■ ASSIGNED TASK
Copy the listing from the line containing "This screenshot has height=430, width=517." through the end of the listing, substituting "image" for every "screenshot" and keeping everything else unchanged.

(Pixel coordinate grounding data)
━━━━━━━━━━━━━━━━━━━━━━━━━━━━━━

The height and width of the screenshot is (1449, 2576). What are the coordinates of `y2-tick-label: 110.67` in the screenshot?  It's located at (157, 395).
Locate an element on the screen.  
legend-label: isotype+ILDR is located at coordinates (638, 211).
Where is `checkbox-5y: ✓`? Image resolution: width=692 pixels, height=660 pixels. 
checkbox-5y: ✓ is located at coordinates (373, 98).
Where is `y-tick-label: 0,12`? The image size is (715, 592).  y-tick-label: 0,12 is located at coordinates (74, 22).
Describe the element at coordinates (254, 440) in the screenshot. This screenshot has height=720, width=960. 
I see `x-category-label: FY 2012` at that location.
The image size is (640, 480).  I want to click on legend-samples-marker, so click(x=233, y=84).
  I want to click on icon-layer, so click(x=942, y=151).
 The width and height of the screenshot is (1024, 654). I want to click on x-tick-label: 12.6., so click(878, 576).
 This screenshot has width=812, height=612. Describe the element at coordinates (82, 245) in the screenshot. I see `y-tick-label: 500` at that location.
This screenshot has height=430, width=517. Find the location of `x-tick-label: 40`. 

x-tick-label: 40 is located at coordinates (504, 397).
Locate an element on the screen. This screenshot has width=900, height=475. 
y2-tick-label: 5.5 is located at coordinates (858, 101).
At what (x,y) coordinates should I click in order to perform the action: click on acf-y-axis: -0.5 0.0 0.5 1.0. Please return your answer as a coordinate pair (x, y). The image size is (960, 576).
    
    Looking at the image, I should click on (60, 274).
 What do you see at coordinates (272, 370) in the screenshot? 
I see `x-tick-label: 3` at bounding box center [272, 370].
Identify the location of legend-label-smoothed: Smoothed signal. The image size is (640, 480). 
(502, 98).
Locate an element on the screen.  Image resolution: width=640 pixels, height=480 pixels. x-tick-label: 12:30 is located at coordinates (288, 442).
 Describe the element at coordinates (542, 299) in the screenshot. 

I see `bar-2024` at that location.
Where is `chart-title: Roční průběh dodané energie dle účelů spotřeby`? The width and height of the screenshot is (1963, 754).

━━━━━━━━━━━━━━━━━━━━━━━━━━━━━━

■ COMPLETED TASK
This image has height=430, width=517. Find the location of `x-tick-label: 40`. 

x-tick-label: 40 is located at coordinates (504, 397).
Locate an element on the screen. This image has width=900, height=475. 
y2-tick-label: 5.5 is located at coordinates (858, 101).
At what (x,y) coordinates should I click in order to perform the action: click on acf-y-axis: -0.5 0.0 0.5 1.0. Please return your answer as a coordinate pair (x, y). The image size is (960, 576).
    
    Looking at the image, I should click on (60, 274).
 What do you see at coordinates (272, 370) in the image? 
I see `x-tick-label: 3` at bounding box center [272, 370].
Identify the location of legend-label-smoothed: Smoothed signal. The image size is (640, 480). 
(502, 98).
Locate an element on the screen.  Image resolution: width=640 pixels, height=480 pixels. x-tick-label: 12:30 is located at coordinates (288, 442).
 Describe the element at coordinates (542, 299) in the image. 

I see `bar-2024` at that location.
Where is `chart-title: Roční průběh dodané energie dle účelů spotřeby`? The width and height of the image is (1963, 754).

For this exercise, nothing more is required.